Wright made only 23 minor league starts before taking the mound against the Cubs last week; among the other six late-blooming starters listed above, only Scott Feldman made fewer prior to his MLB starting debut. 13 of Wright’s 23 minor league starts came this season, and half of his previous 10 came as an 18-year-old in rookie ball.

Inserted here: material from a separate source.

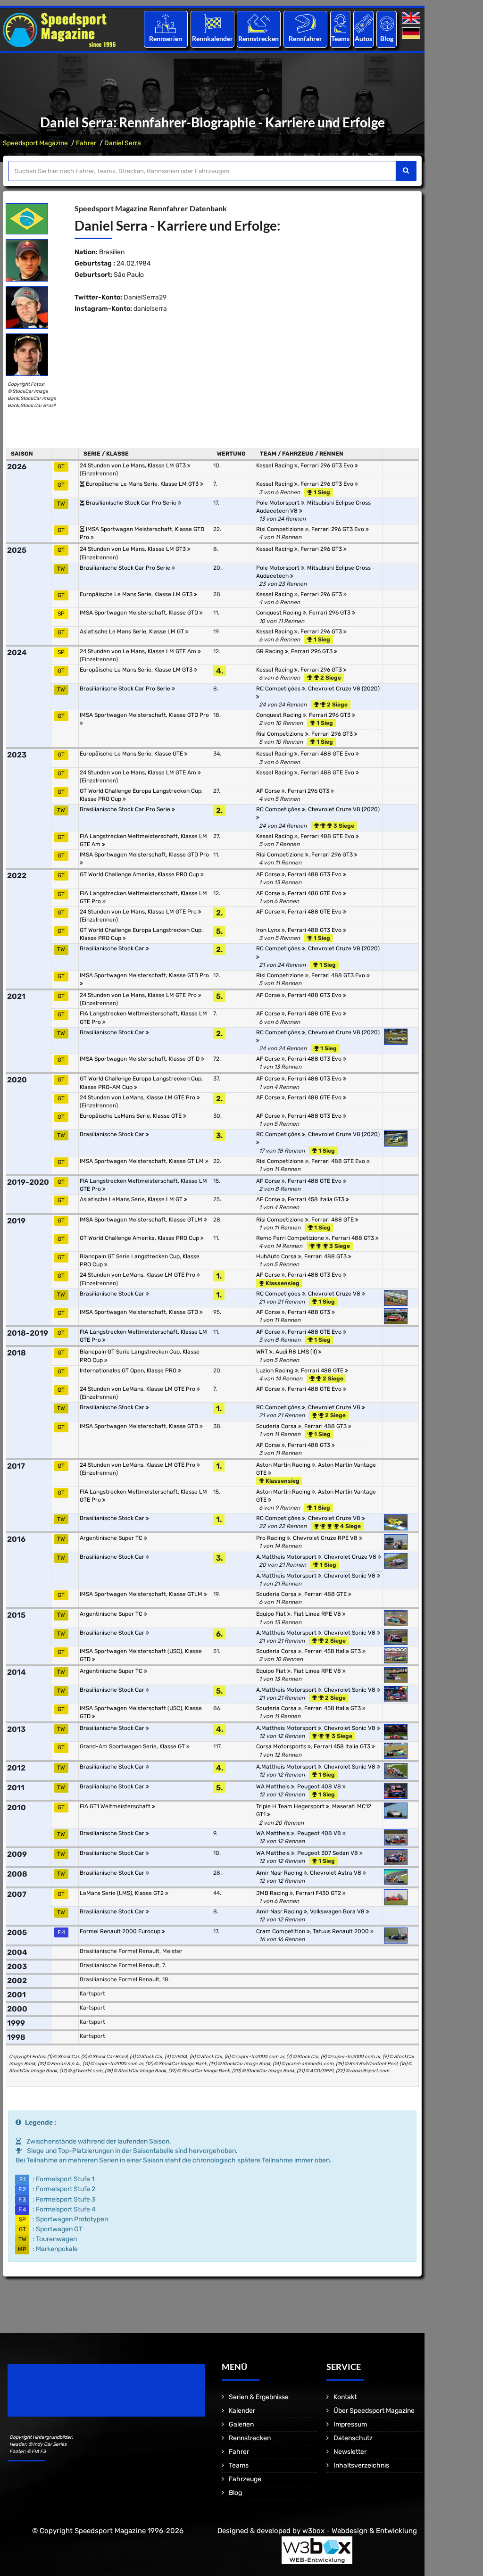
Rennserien (165, 38)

But those are only the slow-to-start starters who made their moves in their third seasons; we’re excluding those who switched occupations further down the road. Let’s take a look at the top 10 men who went on to gain the most major-league starting experience after starting out with two seasons devoid of any:
Wright’s relative lack of minor league seasoning as a starter (in this group, only Braden Looper earned less before embarking upon his own conversion experience) qualifies him as a rarity among rarities, but he also stands out in another sense. Wright wasn’t just a reliever; he was a situational lefty who averaged a mere .90 IP/G before making his first major league start. Every pitcher on the list above threw upwards of one inning pitched per game in his first two seasons relieving in the majors. The highest career start total of any hurler who didn’t make a single start in his first two seasons of extended action in the majors belongs to Ed Vande Berg, with a whopping 17. With only 16 more starts after tonight’s, Wright could make unremarkable history.

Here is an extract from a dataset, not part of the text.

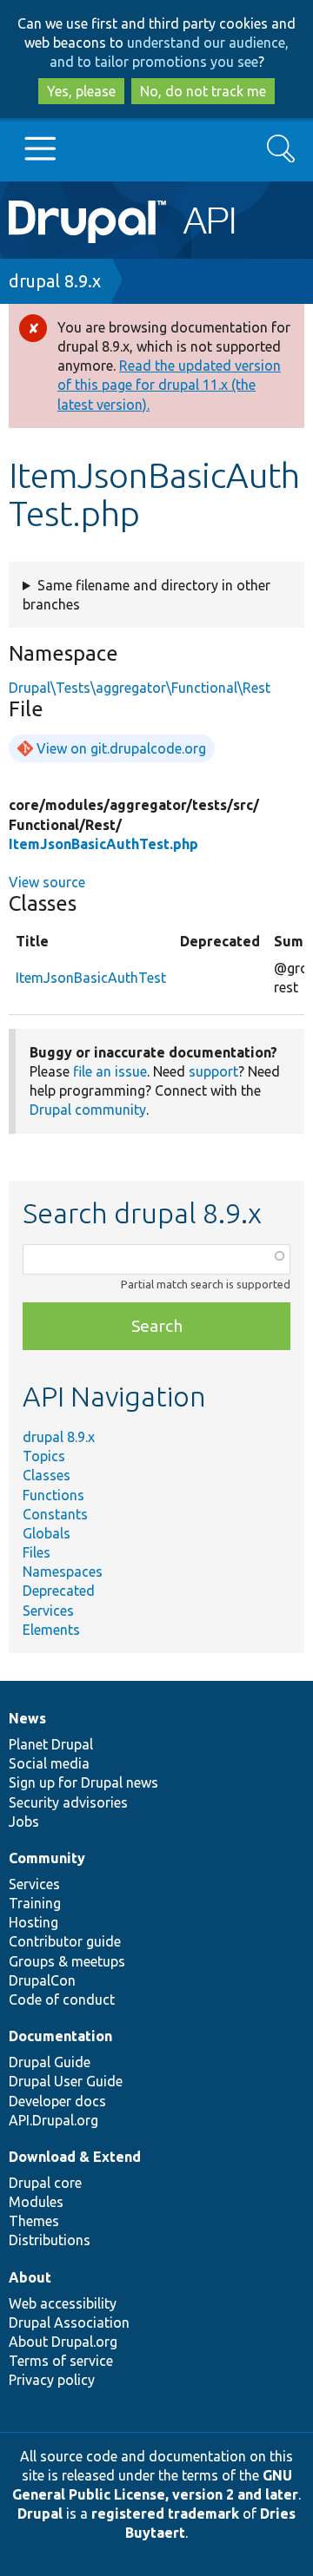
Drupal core (45, 2183)
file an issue (110, 1071)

It seems safe to say that the considerations against converting Wright outnumber the factors in favor, but the potential payoff should his metamorphosis exceed expectations probably justifies the risk, especially in light of the fact that the Astros aren’t going anywhere this season regardless of his role. In the short term, the Astros need bullpen help even more than a rotation restocking, but they can’t go too far wrong in seeing whether Wright has more to offer before consigning him to a short-relief role for the rest of his time in Texas.